One of the thing which strikes me about all those false hopes for a sustained recovery that people are forever being offered in Germany and Japan is the corrosive effect that this can have on the psychology of all the ordinary people who are on the receiving end.
What Claus and I have been noticing is just how hard it is for people to take seriously the idea that there may be a long term underlying problem in these countries associated with years of very low fertility and population ageing. In both countries now, after years of hard and difficult reforms - what the Economist calls "cultural changes" - people may be less ready to receive yet another dose, and will quite possibly be willing to try different ideas and other formulas. Some indication of this is to be seen in the recent defaut of the LDP in the Japanese Upper House elections and the early departure of Abe.
So enter another argument. Consumption is weak because wages and salaries are too low. Companies in Germany and Japan have lots of profits,while what they don't have are wages, and hence internal consumption. To some extent, of course, this is the case. The question is why.If wages are trending downward in Italy, Japan and Germany as aggregate population age rises there may be some productivity and human capital related explanation for this, as I explain in my recent extensive study on the German labour market.
So it may be that - as the Financial Times reports this morning - we see some serious attempt in the short term to raise wages.
"German government and union officials gather on Thursday in the baroque town of Potsdam outside Berlin to start wage negotiations for the country's 1.3m civil servants, kicking off what the head of the country's largest trade union predicted would be a year of "mega-wage deals". After years of wage stagnation in Europe's biggest economy, calls for substantial pay increases are growing louder – and prompting warnings from economists about the potential impact on jobs and inflation."
Such an attempt to increase the wages share in German National Income in not supported by productivity and value chain shifts will, unfortunately, do more harm than good by slowing down the pace of job creation, and pushing up inflation in the short term. Since this will be unsustainable, as the economy slows the danger can then very rapidly shift from inflation to deflation. There are now no easy "instant coffee" policy solutions available to the underlying problem in Germany. The first step in begining to make the best of a bad job would be to recognise that what is happening actually is happening. Reading the majority of commentators at this point I fear we are still a long way from that recognition, so it seems things will continue to get worse before there is any chance of them getting better. I emphasise, the most important step towards begining to do what can be done now in Germany passes through a general recognition of the problem being faced. Without this there is little hope of real progress.
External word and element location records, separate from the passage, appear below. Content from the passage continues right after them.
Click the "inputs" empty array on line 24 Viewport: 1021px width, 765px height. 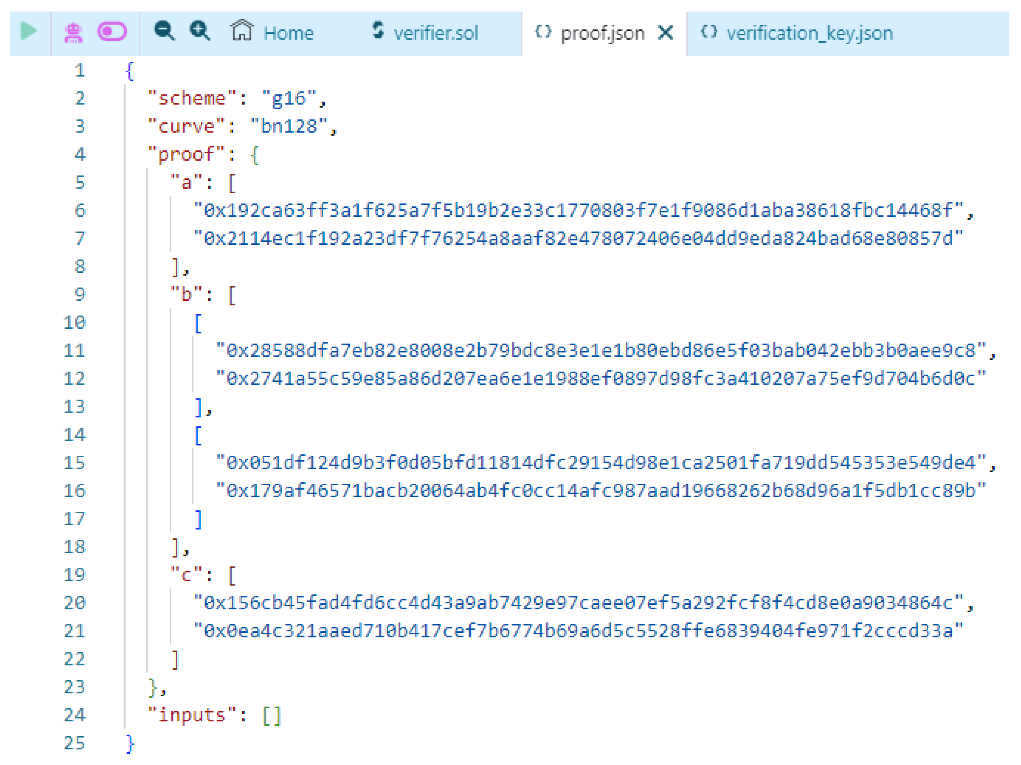pyautogui.click(x=271, y=716)
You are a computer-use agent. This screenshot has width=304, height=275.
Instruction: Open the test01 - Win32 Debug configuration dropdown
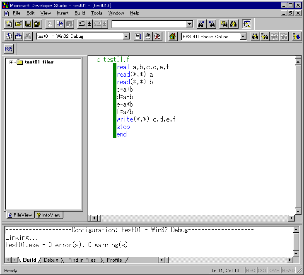tap(126, 37)
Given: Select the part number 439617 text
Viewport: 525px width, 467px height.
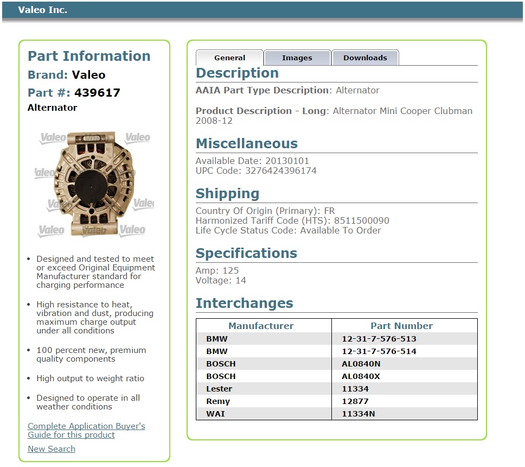Looking at the screenshot, I should [x=98, y=92].
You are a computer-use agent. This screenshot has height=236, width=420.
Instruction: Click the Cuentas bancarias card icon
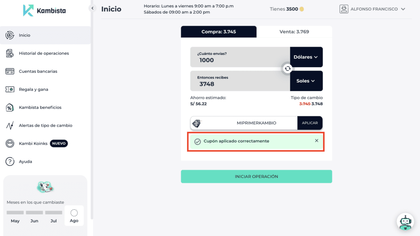[10, 71]
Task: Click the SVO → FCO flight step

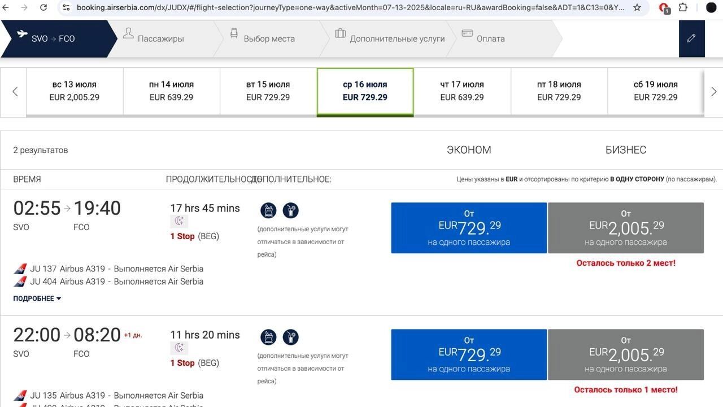Action: pos(54,38)
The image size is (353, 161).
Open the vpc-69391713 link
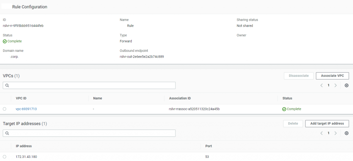click(x=26, y=109)
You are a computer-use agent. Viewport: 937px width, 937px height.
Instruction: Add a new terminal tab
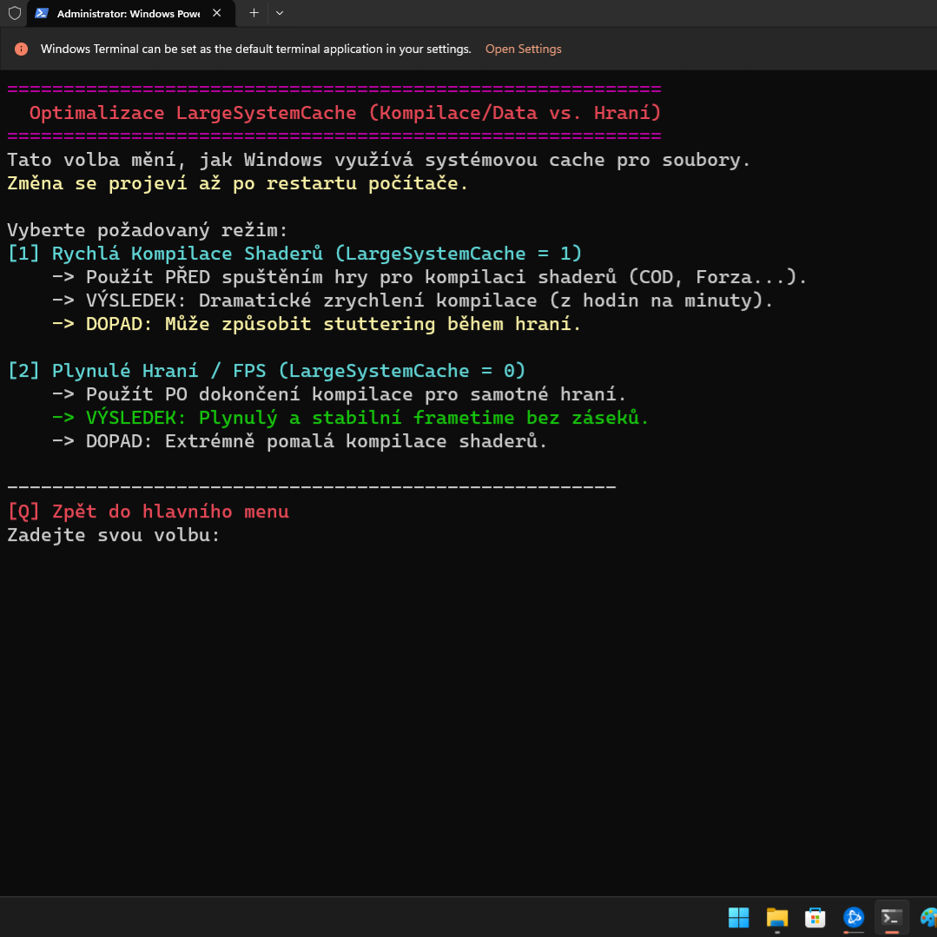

Conclusion, Have We Been Here Before?
To close, just a couple more graphs. We can see from the most recent export y-o-y chart that export growth is now slowing significantly, and that we are now entering the downward phase of the whole cycle. We have, of course, been here before, after the collapse of the internet boom.
It may be worth reminding ourselves at this point what ectually happened last time round, ie the last time the acceleration in the Y-o-Y growth rates in German exports effectively stalled. That was back in early 2000, as we can see from the chart below. And what happened at that next? Well the fed was easing as the US entered recession, and the euro was to some extent rising, both of which put a strong break on German exports. And after export growth collapsed, German GDP growth wasn't far behind. So it isn't the rise in the currency alone that matters, you have to think about the whole environment which produces it. Why your currency is rising, while someone else's is falling. And of course, in German export terms, after the rise comes the fall. This is the cost of not being able to depend on your own internal demand, you have to depend on someone else's demand.
Secondly, we should also think about what happens to employment creation and unemployment as GDP growth stalls. The chart below offers a comparison of movements in the two main unemployment indicators for Germany - the ILO comparable one, and the national German one - from the early 1990s to date. As can be seen the stall in GDP growth produced the rapid rise in umeployment after the summer of 2000, as win-win became lose-lose. I don't see why the picture shoud be that different this time round. The ageing population component in the slowdown will - if anything - be worse this time (the median age is higher). The labour market arguments are outlined in much more depth in this post.